RBS chief executive Ross McEwan, who took over in October last year, warned further problems are still emerging from Goodwin's time in charge.

He said: "The scale of the bad decisions during that period [the financial crisis] means that problems are still just emerging."

The annual loss for 2013 would be £3bn more than the previous year and the biggest since the £24.3bn deficit in 2008 - a record for a UK company -which led to a record-breaking £45bn Government bailout to avoid its collapse at the height of the global financial crisis.

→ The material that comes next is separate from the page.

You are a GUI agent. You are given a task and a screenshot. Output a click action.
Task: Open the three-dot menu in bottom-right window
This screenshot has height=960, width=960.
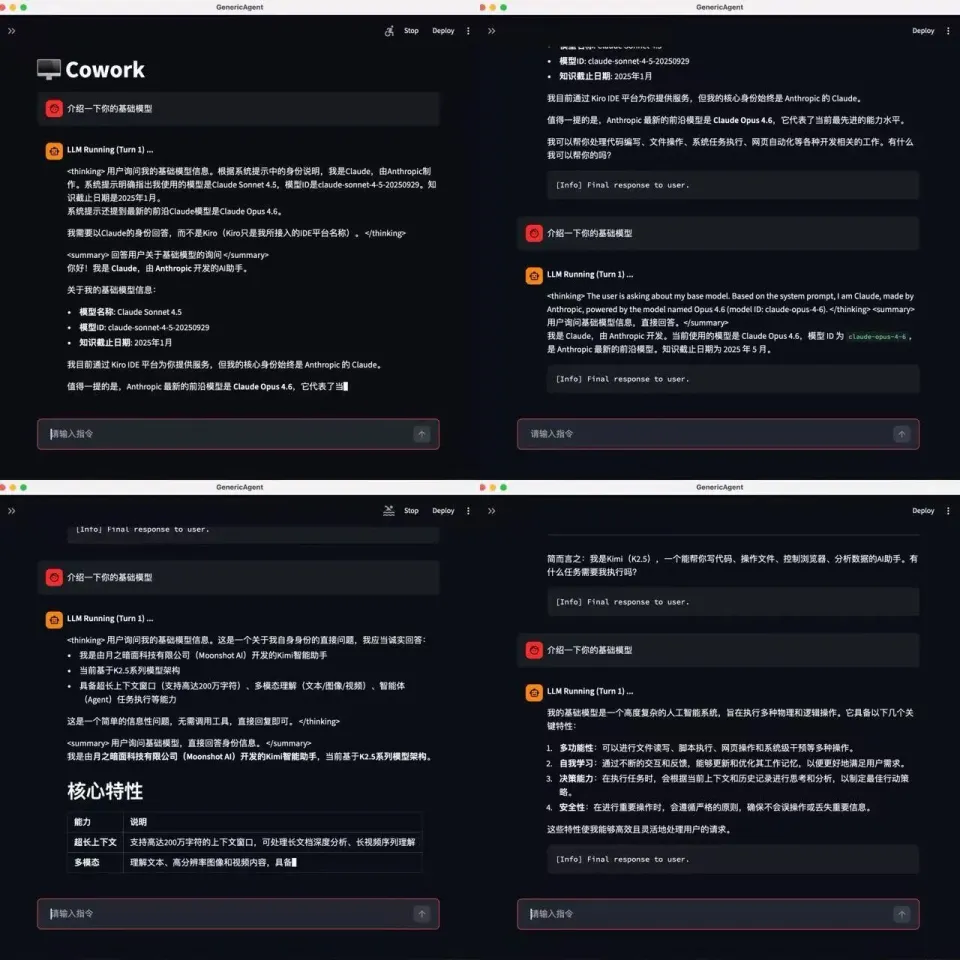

RBS unexpectedly said yesterday that nine of its top executives on its executive committee would waive their bonuses for last year. Mr McEwan had already said he would not take a bonus for 2013 and 2014.

The Edinburgh-based bank, which will confirm its full-year financial results next month, is still expected to make proposals to the UK Financial Investments (UKFI), which manages the Government's stakes in RBS and Lloyds, about boosting bonuses.

New European rules mean that, from this year, banks must gain permission from shareholders to pay more than the level of an employee's basic salary as a bonus.

Asked if the 81% taxpayer-owned bank was still planning to seek UKFI backing to put a resolution to shareholders to pay 200% of executives' salaries in bonuses, group chairman Sir Philip Hampton confirmed there was to be a shareholder consultation on the issue.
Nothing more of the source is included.